■ Requirement:
Retrieve every line from the records in which the word "Given" occurs.

[Screenshot grounding data]

-- -- --

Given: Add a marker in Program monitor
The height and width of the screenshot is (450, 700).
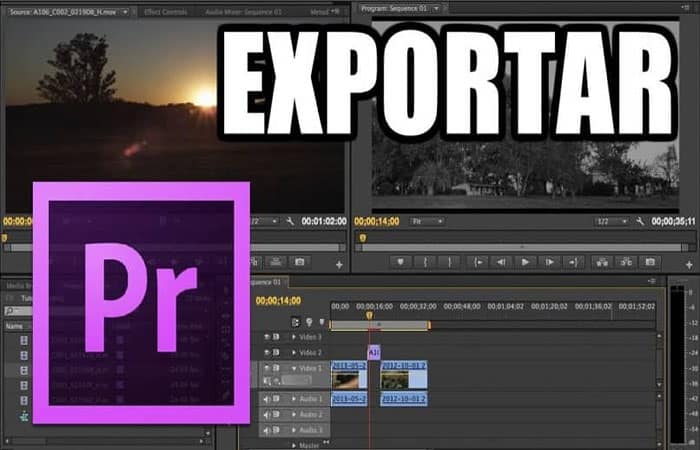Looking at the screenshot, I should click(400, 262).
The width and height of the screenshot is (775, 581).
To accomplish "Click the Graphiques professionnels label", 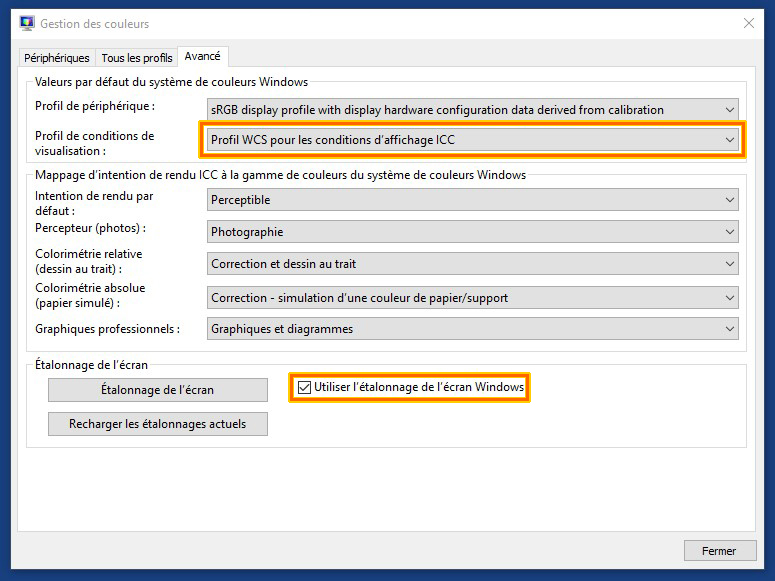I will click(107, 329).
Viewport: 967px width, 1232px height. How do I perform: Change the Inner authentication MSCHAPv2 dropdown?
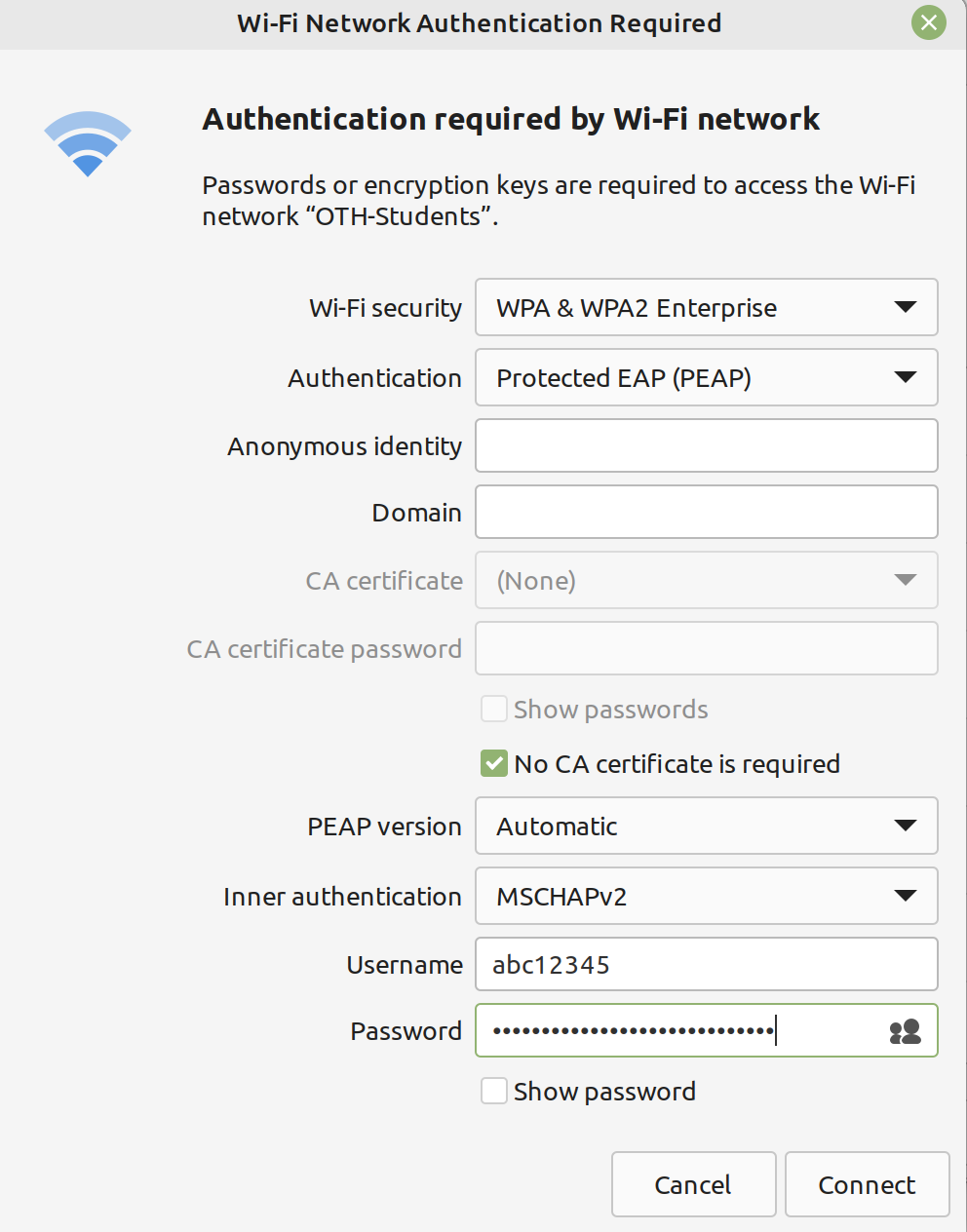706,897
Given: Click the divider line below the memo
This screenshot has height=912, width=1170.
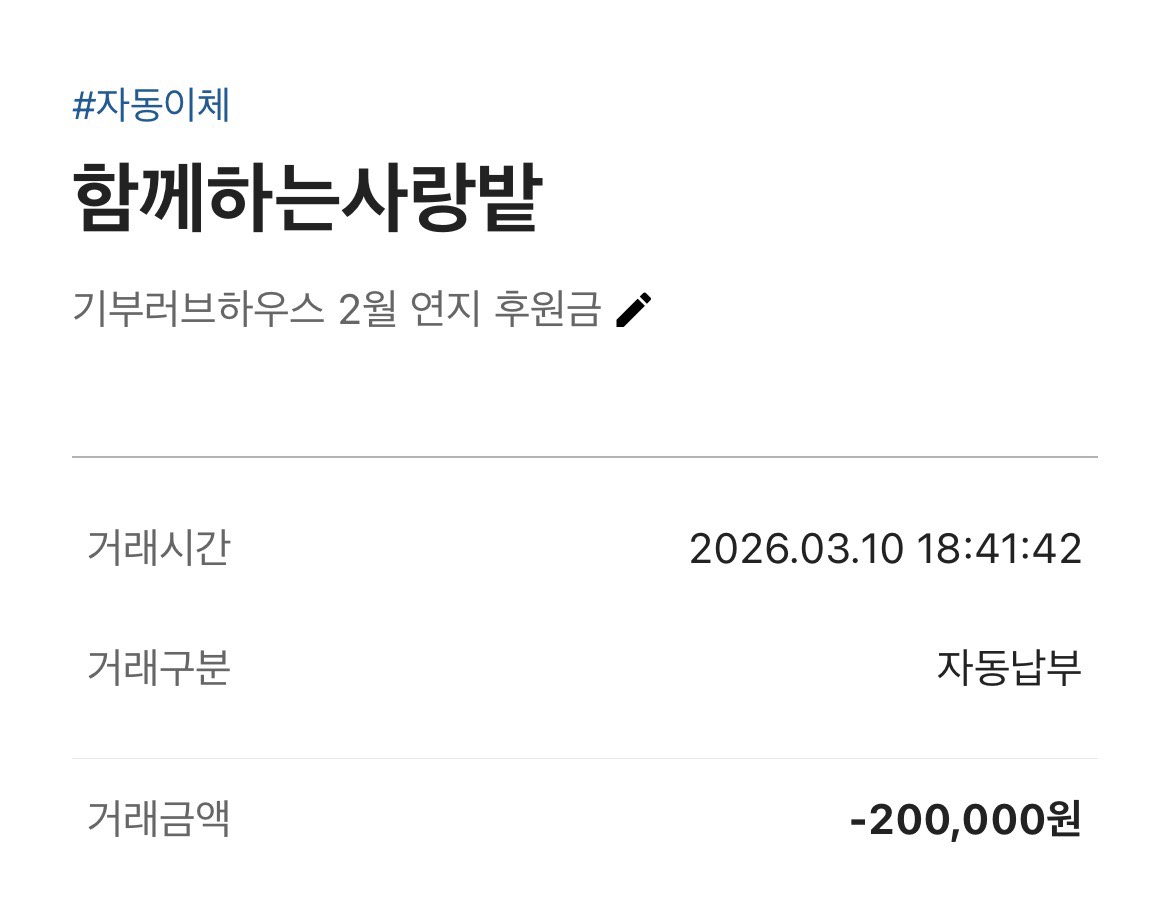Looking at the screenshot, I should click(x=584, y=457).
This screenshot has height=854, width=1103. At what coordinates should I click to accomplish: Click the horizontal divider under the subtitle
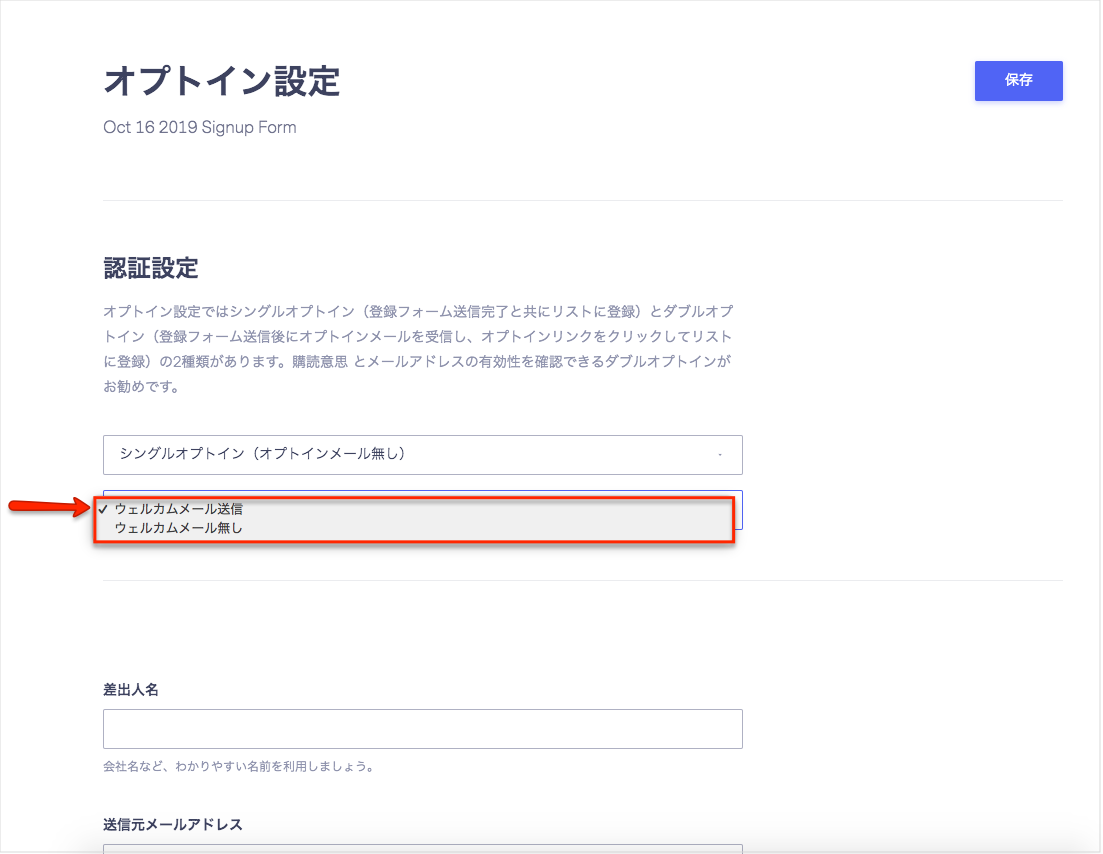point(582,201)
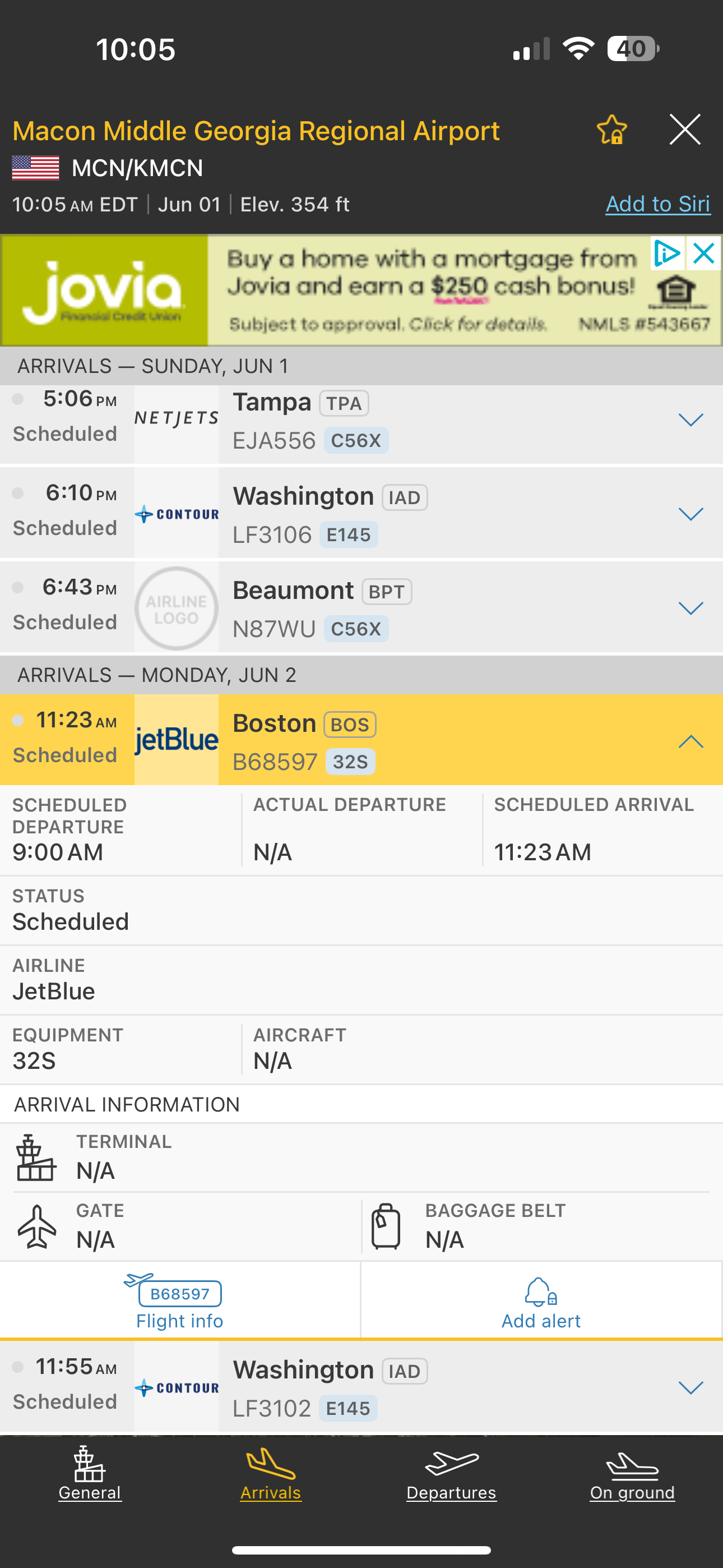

-- -- --

■ Written response:
Given: Add a marker in Program monitor
Given: Click the divider line below the memo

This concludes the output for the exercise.